> [PROBLEM DETAILS] With all images left out, restate the records below exactly as written.

*** Opening of SUPPLIED INFORMATION ***

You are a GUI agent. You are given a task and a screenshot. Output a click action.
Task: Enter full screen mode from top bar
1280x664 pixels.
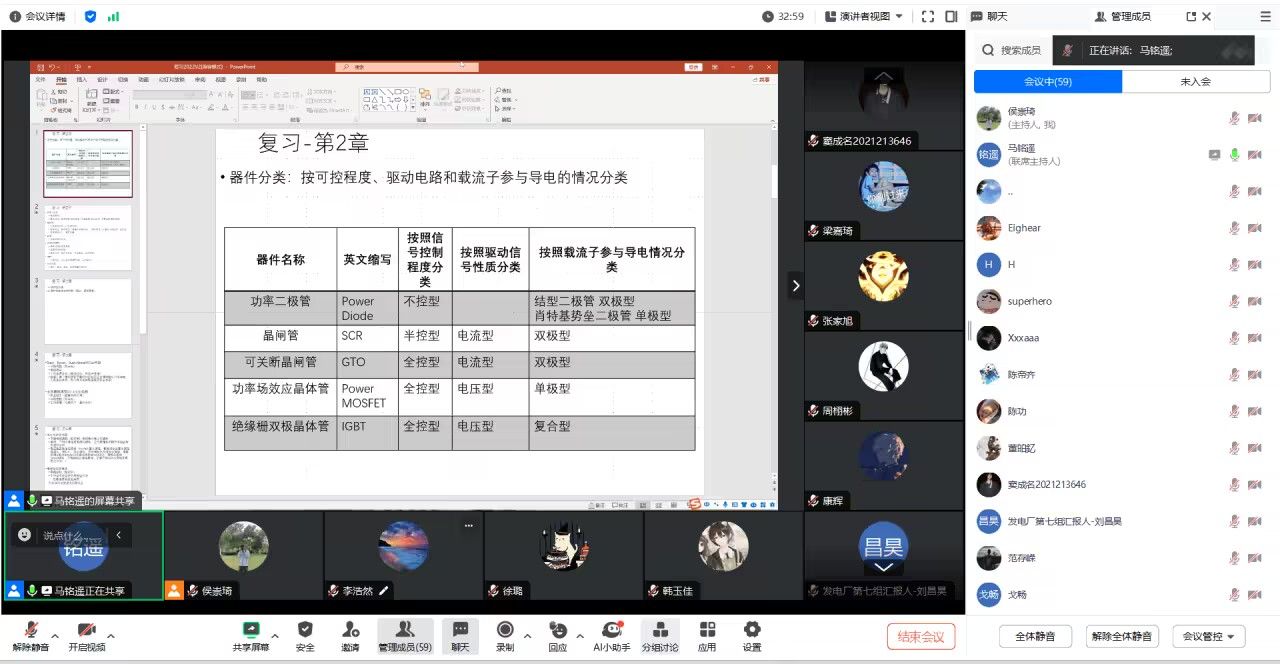pos(927,16)
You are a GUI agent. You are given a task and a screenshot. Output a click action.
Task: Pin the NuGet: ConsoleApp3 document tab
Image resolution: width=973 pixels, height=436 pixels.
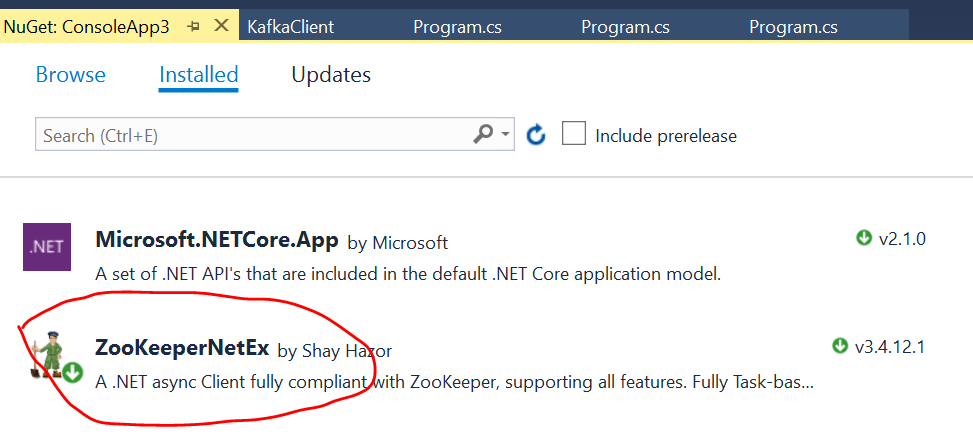tap(194, 27)
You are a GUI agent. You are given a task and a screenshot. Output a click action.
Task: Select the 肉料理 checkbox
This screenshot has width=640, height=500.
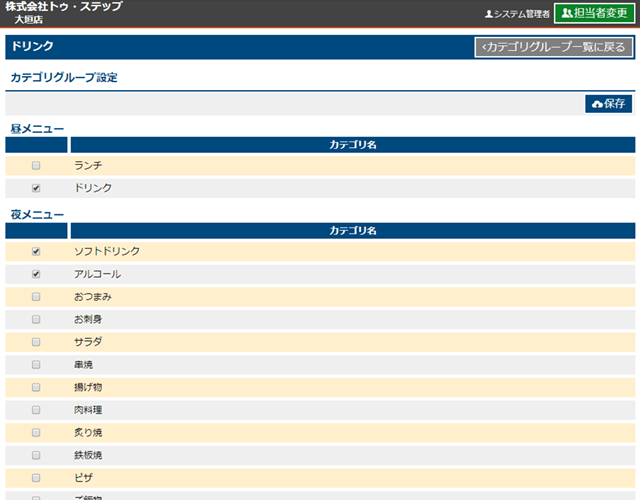(x=37, y=410)
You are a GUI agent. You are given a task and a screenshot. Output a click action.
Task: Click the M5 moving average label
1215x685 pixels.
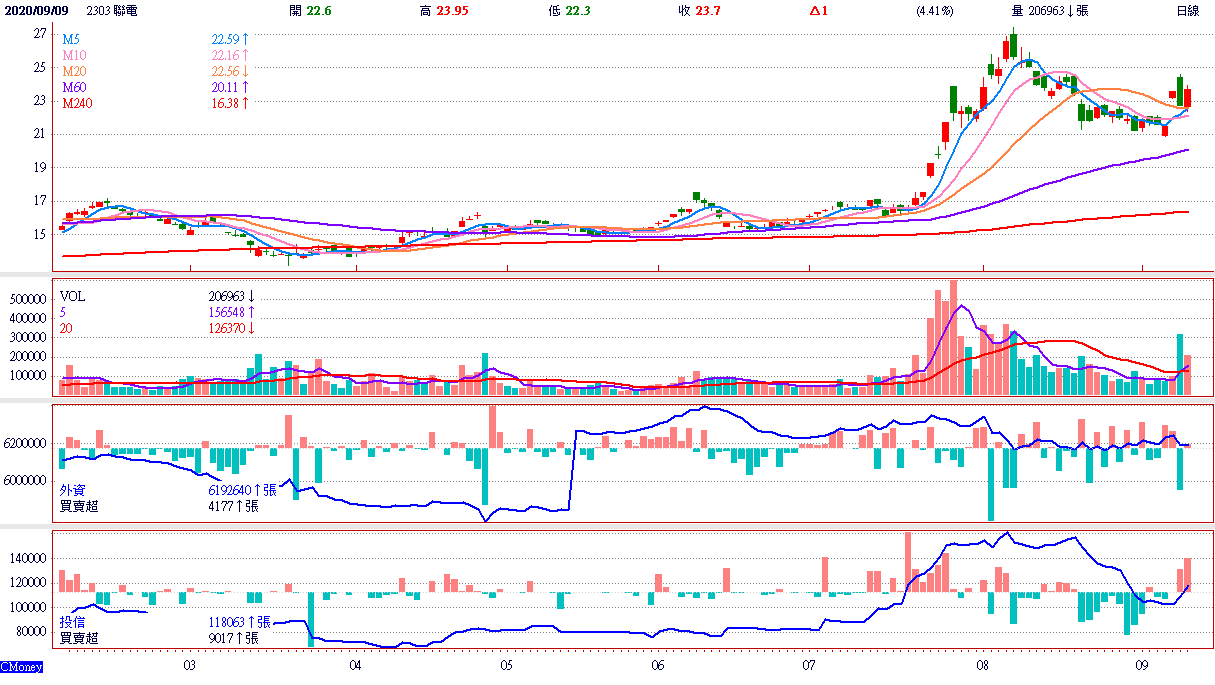click(71, 39)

*** Close of SUPPLIED INFORMATION ***

> [ANSWER FOR THIS EXERCISE]
You are a GUI agent. You are given a task and a screenshot. Output a click action.
Task: Enter full screen mode from top bar
1280x664 pixels.
pos(927,16)
You are a GUI agent. You are given a task and a screenshot. Output a click action.
Task: Pin the NuGet: ConsoleApp3 document tab
Image resolution: width=973 pixels, height=436 pixels.
tap(194, 27)
You are a GUI agent. You are given a task and a screenshot. Output a click action.
Task: Select the 肉料理 checkbox
This screenshot has width=640, height=500.
(x=37, y=410)
You are a GUI agent. You are given a task and a screenshot. Output a click action.
Task: Click the M5 moving average label
1215x685 pixels.
click(71, 39)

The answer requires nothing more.